## BEGIN Text excerpt

Figure 4. Workflow for grayscale gradients. The whole aggregate (A) has all pores identified (B). Individual pores are then identified (C). Layers are collected for analyses of grayscale gradients (D). Each color represents a different layer, while the white in the middle is the actual pore, and the black layer adjacent to white accounts for partial volume effects.

Analysis of Pores Below Image Resolution (2–13 μm)

Presence of pores with sizes below the image resolution (<13 μm) can potentially affect gradients of grayscale values. If that were the case, then it would not be possible to attribute the observed gradients in grayscale values to SOM. In order to explore the potential effect of such pores on the studied grayscale gradients, we scanned six of the 32 studied aggregates at 2 μm resolution. Two aggregates from each management were scanned.

## END Text excerpt
## BEGIN Data

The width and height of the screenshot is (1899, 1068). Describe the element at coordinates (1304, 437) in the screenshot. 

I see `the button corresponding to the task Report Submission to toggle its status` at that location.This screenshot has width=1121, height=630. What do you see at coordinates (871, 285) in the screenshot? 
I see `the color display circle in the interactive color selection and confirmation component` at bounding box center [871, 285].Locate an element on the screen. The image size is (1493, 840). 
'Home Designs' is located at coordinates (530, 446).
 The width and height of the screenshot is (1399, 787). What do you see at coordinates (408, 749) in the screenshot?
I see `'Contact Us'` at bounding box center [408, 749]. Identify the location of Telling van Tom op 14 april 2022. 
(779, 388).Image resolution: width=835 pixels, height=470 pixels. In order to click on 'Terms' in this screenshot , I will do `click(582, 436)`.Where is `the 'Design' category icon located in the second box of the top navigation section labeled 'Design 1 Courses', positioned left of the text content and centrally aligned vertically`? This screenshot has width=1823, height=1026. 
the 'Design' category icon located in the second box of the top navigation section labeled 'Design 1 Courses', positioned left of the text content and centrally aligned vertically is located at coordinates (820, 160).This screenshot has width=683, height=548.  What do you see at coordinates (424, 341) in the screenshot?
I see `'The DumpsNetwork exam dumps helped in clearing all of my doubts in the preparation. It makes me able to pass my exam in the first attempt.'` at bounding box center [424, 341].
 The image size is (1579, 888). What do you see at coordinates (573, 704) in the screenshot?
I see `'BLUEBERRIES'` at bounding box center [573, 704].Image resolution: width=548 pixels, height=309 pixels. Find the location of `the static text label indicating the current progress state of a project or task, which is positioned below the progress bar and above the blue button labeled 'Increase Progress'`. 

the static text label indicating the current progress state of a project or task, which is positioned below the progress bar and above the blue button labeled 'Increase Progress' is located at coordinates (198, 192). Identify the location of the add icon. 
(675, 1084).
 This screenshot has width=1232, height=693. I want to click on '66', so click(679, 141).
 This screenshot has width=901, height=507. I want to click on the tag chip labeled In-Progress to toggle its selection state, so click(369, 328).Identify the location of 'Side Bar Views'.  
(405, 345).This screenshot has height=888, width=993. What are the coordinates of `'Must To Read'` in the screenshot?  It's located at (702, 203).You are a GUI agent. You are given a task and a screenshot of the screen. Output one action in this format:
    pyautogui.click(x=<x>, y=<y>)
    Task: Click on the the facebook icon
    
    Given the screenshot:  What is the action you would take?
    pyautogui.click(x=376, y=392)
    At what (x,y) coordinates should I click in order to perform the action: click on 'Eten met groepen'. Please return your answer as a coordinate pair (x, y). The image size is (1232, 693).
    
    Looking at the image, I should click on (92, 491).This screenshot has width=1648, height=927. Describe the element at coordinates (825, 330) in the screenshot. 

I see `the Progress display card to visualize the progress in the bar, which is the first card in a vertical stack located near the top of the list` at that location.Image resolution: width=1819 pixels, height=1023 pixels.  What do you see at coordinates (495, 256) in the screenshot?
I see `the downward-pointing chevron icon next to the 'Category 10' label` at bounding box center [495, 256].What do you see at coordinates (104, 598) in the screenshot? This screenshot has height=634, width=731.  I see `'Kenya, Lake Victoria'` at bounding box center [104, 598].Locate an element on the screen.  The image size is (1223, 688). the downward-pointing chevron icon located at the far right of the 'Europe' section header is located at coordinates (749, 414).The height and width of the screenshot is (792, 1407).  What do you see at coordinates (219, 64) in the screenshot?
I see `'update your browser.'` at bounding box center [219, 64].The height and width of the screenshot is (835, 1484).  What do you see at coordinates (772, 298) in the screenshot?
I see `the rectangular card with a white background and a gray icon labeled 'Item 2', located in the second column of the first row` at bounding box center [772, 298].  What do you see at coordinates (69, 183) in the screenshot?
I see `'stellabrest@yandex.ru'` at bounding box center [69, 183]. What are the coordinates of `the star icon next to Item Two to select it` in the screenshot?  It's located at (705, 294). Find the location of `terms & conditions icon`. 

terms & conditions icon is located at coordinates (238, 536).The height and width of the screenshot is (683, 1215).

## END Data

- What is asked -
a - In the pore analysis text, at what resolution were six of the studied aggregates scanned?
b - Rewrite the pore analysis text starting with "Figure 4. Workflow" and going on through "partial volume effects.", putting "sample" in place of "aggregate".

- Task-by-task results -
a - At 2 μm resolution.

b -
Figure 4. Workflow for grayscale gradients. The whole sample (A) has all pores identified (B). Individual pores are then identified (C). Layers are collected for analyses of grayscale gradients (D). Each color represents a different layer, while the white in the middle is the actual pore, and the black layer adjacent to white accounts for partial volume effects.